I am currently preparing an advocacy training for a group of CSO grantees of the EU’s Peacebuilding Initiative in Israel and the Occupied Palestinian Territories. The CSOs are diverse in their organisational type, size, and field of expertise and include think tanks; research institutes; development NGOs, both international and local; youth organisations; as well as specialist peacebuilders. Common to all the training participants is the ambition to make the step change from locally focused action (whether service delivery, research, mediation, or even local-level advocacy), whose potential for stimulating change is limited to a particular location or target community, to policy influencing activity at the national level, which might feasibly lead to wider positive impact and sustainable change in the lives of the greater majority of people of the region.

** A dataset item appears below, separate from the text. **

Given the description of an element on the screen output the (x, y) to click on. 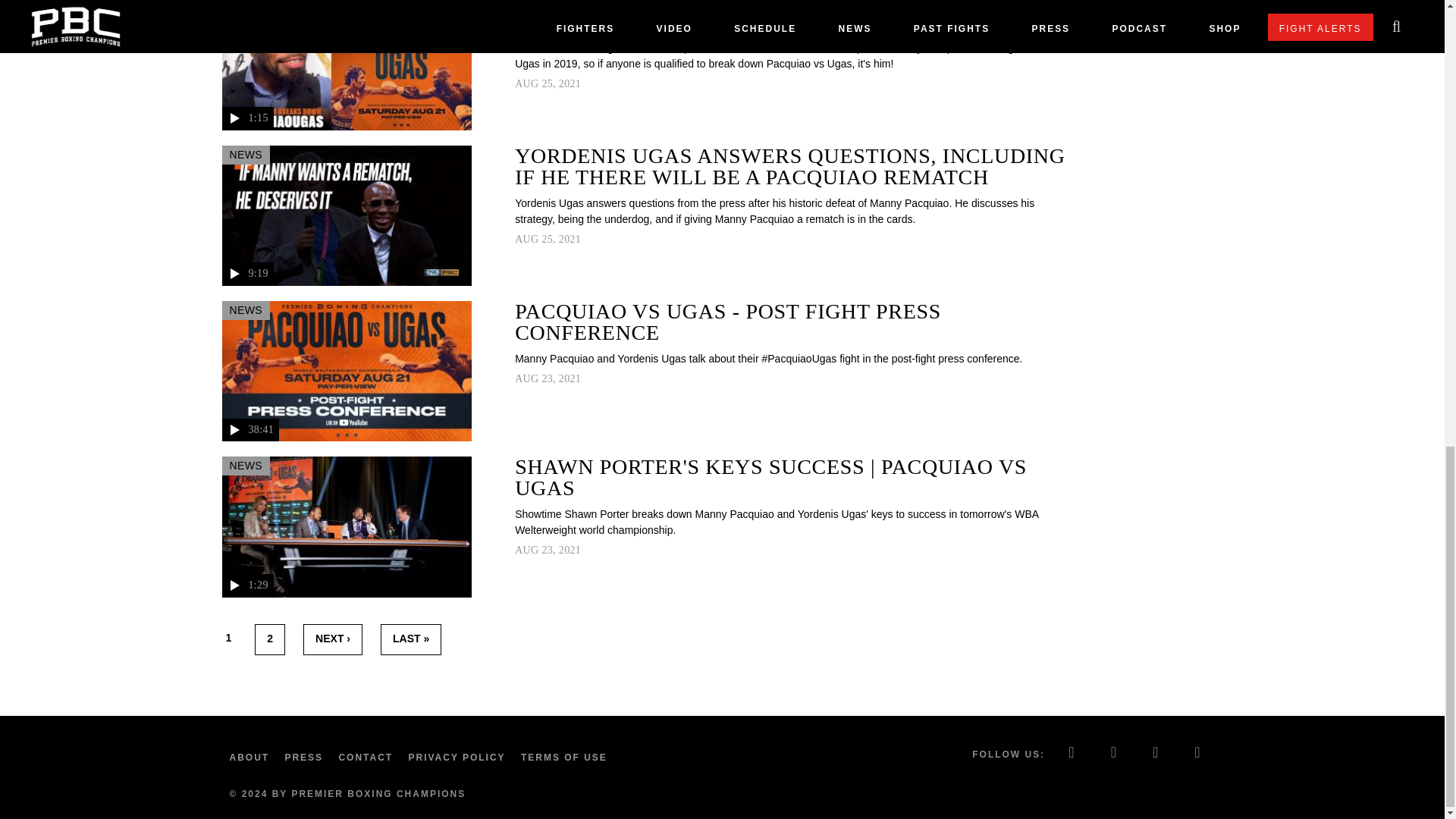
August (526, 238)
August (526, 378)
August (526, 83)
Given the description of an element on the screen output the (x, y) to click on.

Central to successful advocacy is the targeting of key decision makers and those possessing power over social and political resources, by arguing the case for change and bringing peaceful pressure to bear in concert with allies and supporters. It goes without saying that understanding how power is exercised and knowing what kind of strategy power holders are most likely to respond to is essential for success. Very often power is conceived as one of ‘power over’, ‘power to’, ‘power with,’ and ‘power within.’ While these concepts are undoubtedly helpful for identifying those whom one needs to influence – that is those who have power over people and resources -, as well as defining likely partners in an advocacy coalition or network – that is those whom one has power with -, they are insufficient for developing the in-depth understanding of power necessary to design a policy influencing strategy with potential for results..
A tool that I always use when facilitating the design of advocacy strategy or delivering trainings in policy influencing is Gaventa’s Power Cube (so called after John Gaventa from the Institute of Development Studies, who developed the concept in the early 2000s).
The cube provides a neat and easily understandable guide to analysis of the different facets of power and its exercise in any given situation. As I have been preparing the current training I have been in search of further resources on, and examples of power analysis and stumbled upon (having once forgotten about it) the following: a site dedicated to the power cube and everything concerning power analysis that was developed and established in 2009 by Power, Participation and Social Change (PPSC) group at the Institute of Development Studies. Having rediscovered this varied, fascinating, and extensive resource, it will be one of my first ports of call when preparing any work involving policy influencing or necessitating power analysis.